(Saved data entries)
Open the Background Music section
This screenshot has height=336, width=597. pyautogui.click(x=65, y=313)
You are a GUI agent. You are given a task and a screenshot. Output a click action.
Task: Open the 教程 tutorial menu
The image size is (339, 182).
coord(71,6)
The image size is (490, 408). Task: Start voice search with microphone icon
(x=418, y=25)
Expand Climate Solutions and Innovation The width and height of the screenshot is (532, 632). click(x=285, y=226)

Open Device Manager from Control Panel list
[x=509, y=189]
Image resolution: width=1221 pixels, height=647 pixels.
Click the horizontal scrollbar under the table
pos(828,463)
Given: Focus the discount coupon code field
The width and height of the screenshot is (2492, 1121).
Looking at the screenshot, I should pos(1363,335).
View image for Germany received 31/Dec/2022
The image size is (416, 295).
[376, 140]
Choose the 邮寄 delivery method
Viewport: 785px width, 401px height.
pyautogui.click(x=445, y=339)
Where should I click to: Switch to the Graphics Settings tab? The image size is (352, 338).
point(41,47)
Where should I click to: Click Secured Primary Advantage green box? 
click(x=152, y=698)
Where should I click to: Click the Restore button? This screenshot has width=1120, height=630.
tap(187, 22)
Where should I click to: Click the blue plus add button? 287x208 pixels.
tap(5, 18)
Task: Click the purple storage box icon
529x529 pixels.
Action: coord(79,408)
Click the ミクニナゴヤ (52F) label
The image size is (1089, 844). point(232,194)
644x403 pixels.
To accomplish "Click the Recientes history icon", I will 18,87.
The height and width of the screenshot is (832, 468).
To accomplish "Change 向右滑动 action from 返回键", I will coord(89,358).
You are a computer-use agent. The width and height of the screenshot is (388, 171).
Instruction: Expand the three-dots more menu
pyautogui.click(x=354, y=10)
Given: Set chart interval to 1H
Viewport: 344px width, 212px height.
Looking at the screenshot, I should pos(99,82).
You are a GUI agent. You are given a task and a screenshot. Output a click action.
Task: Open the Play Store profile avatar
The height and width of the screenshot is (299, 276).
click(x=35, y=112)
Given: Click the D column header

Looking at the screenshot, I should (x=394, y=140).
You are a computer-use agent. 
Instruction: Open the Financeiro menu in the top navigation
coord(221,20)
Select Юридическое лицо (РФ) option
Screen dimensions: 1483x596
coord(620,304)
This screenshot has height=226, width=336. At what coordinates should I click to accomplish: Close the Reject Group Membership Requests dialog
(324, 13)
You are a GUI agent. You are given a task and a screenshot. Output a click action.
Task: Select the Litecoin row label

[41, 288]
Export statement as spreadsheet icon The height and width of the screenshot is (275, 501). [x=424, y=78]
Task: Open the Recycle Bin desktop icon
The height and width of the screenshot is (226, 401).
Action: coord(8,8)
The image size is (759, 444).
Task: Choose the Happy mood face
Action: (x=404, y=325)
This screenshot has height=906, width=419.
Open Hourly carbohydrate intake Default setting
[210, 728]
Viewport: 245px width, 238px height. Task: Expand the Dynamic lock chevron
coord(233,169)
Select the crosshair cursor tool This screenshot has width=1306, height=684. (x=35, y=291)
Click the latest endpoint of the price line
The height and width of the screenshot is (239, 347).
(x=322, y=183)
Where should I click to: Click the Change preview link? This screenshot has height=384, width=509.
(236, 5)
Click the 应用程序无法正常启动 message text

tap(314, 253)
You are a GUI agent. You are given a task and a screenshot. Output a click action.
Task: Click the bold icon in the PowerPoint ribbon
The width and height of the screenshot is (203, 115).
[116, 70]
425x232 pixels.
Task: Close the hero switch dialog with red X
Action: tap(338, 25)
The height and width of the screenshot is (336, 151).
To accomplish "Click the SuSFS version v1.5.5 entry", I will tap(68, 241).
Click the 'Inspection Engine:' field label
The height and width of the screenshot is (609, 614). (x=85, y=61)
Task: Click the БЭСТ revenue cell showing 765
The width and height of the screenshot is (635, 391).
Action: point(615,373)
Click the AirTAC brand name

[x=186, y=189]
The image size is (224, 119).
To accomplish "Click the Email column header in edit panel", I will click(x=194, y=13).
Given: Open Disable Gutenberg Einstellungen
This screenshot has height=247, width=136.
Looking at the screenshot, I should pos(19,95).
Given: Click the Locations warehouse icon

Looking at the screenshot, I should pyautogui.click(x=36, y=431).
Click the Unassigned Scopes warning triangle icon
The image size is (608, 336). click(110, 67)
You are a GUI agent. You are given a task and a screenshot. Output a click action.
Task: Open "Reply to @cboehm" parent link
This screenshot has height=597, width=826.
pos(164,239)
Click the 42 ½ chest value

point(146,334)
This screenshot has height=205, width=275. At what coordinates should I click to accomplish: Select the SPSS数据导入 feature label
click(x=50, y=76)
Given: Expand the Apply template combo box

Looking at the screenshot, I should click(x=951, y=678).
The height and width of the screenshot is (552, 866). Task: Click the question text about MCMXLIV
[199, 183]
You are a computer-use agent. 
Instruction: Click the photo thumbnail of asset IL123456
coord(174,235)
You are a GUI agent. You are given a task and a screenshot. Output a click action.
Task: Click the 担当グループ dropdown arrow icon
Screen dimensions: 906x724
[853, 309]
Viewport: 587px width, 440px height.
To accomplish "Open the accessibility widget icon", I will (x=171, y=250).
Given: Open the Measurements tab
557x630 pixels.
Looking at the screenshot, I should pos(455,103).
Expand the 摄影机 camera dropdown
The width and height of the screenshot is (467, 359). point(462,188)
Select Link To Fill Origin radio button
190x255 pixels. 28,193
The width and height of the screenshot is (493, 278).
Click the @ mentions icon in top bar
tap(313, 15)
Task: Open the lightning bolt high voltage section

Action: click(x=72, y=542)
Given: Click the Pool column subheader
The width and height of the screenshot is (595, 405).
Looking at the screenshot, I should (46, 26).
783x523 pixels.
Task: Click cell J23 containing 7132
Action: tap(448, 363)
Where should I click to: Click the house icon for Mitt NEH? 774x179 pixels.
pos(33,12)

### ABOUT THIS TASK
This exercise requires all the entries to be written out again exactly.

### EXERCISE OUTPUT
Open the Background Music section
This screenshot has height=336, width=597. pyautogui.click(x=65, y=313)
You are a GUI agent. You are given a task and a screenshot. Output a click action.
Task: Open the 教程 tutorial menu
The image size is (339, 182).
coord(71,6)
The image size is (490, 408). Task: Start voice search with microphone icon
(x=418, y=25)
Expand Climate Solutions and Innovation The width and height of the screenshot is (532, 632). click(x=285, y=226)

Open Device Manager from Control Panel list
[x=509, y=189]
Image resolution: width=1221 pixels, height=647 pixels.
Click the horizontal scrollbar under the table
pos(828,463)
Given: Focus the discount coupon code field
The width and height of the screenshot is (2492, 1121).
Looking at the screenshot, I should pos(1363,335).
View image for Germany received 31/Dec/2022
The image size is (416, 295).
[376, 140]
Choose the 邮寄 delivery method
Viewport: 785px width, 401px height.
pyautogui.click(x=445, y=339)
Where should I click to: Switch to the Graphics Settings tab? The image size is (352, 338).
point(41,47)
Where should I click to: Click Secured Primary Advantage green box? 
click(x=152, y=698)
Where should I click to: Click the Restore button? This screenshot has width=1120, height=630.
tap(187, 22)
Where should I click to: Click the blue plus add button? 287x208 pixels.
tap(5, 18)
Task: Click the purple storage box icon
529x529 pixels.
Action: coord(79,408)
Click the ミクニナゴヤ (52F) label
The image size is (1089, 844). point(232,194)
644x403 pixels.
To accomplish "Click the Recientes history icon", I will 18,87.
The height and width of the screenshot is (832, 468).
To accomplish "Change 向右滑动 action from 返回键", I will coord(89,358).
You are a computer-use agent. The width and height of the screenshot is (388, 171).
Instruction: Expand the three-dots more menu
pyautogui.click(x=354, y=10)
Given: Set chart interval to 1H
Viewport: 344px width, 212px height.
Looking at the screenshot, I should pos(99,82).
You are a GUI agent. You are given a task and a screenshot. Output a click action.
Task: Open the Play Store profile avatar
The height and width of the screenshot is (299, 276).
click(x=35, y=112)
Given: Click the D column header

Looking at the screenshot, I should (x=394, y=140).
You are a computer-use agent. 
Instruction: Open the Financeiro menu in the top navigation
coord(221,20)
Select Юридическое лицо (РФ) option
Screen dimensions: 1483x596
coord(620,304)
This screenshot has height=226, width=336. At what coordinates should I click to accomplish: Close the Reject Group Membership Requests dialog
(324, 13)
You are a GUI agent. You are given a task and a screenshot. Output a click action.
Task: Select the Litecoin row label

[41, 288]
Export statement as spreadsheet icon The height and width of the screenshot is (275, 501). [x=424, y=78]
Task: Open the Recycle Bin desktop icon
The height and width of the screenshot is (226, 401).
Action: coord(8,8)
The image size is (759, 444).
Task: Choose the Happy mood face
Action: (x=404, y=325)
This screenshot has height=906, width=419.
Open Hourly carbohydrate intake Default setting
[210, 728]
Viewport: 245px width, 238px height. Task: Expand the Dynamic lock chevron
coord(233,169)
Select the crosshair cursor tool This screenshot has width=1306, height=684. (x=35, y=291)
Click the latest endpoint of the price line
The height and width of the screenshot is (239, 347).
(x=322, y=183)
Where should I click to: Click the Change preview link? This screenshot has height=384, width=509.
(236, 5)
Click the 应用程序无法正常启动 message text

tap(314, 253)
You are a GUI agent. You are given a task and a screenshot. Output a click action.
Task: Click the bold icon in the PowerPoint ribbon
The width and height of the screenshot is (203, 115).
[116, 70]
425x232 pixels.
Task: Close the hero switch dialog with red X
Action: tap(338, 25)
The height and width of the screenshot is (336, 151).
To accomplish "Click the SuSFS version v1.5.5 entry", I will tap(68, 241).
Click the 'Inspection Engine:' field label
The height and width of the screenshot is (609, 614). (x=85, y=61)
Task: Click the БЭСТ revenue cell showing 765
The width and height of the screenshot is (635, 391).
Action: point(615,373)
Click the AirTAC brand name

[x=186, y=189]
The image size is (224, 119).
To accomplish "Click the Email column header in edit panel", I will click(x=194, y=13).
Given: Open Disable Gutenberg Einstellungen
This screenshot has height=247, width=136.
Looking at the screenshot, I should pos(19,95).
Given: Click the Locations warehouse icon

Looking at the screenshot, I should pyautogui.click(x=36, y=431).
Click the Unassigned Scopes warning triangle icon
The image size is (608, 336). click(110, 67)
You are a GUI agent. You are given a task and a screenshot. Output a click action.
Task: Open "Reply to @cboehm" parent link
This screenshot has height=597, width=826.
pos(164,239)
Click the 42 ½ chest value

point(146,334)
This screenshot has height=205, width=275. At what coordinates should I click to accomplish: Select the SPSS数据导入 feature label
click(x=50, y=76)
Given: Expand the Apply template combo box

Looking at the screenshot, I should click(x=951, y=678).
The height and width of the screenshot is (552, 866). Task: Click the question text about MCMXLIV
[199, 183]
You are a computer-use agent. 
Instruction: Click the photo thumbnail of asset IL123456
coord(174,235)
You are a GUI agent. You are given a task and a screenshot. Output a click action.
Task: Click the 担当グループ dropdown arrow icon
Screen dimensions: 906x724
[853, 309]
Viewport: 587px width, 440px height.
To accomplish "Open the accessibility widget icon", I will (x=171, y=250).
Given: Open the Measurements tab
557x630 pixels.
Looking at the screenshot, I should pos(455,103).
Expand the 摄影机 camera dropdown
The width and height of the screenshot is (467, 359). point(462,188)
Select Link To Fill Origin radio button
190x255 pixels. 28,193
The width and height of the screenshot is (493, 278).
Click the @ mentions icon in top bar
tap(313, 15)
Task: Open the lightning bolt high voltage section

Action: click(x=72, y=542)
Given: Click the Pool column subheader
The width and height of the screenshot is (595, 405).
Looking at the screenshot, I should (46, 26).
783x523 pixels.
Task: Click cell J23 containing 7132
Action: tap(448, 363)
Where should I click to: Click the house icon for Mitt NEH? 774x179 pixels.
pos(33,12)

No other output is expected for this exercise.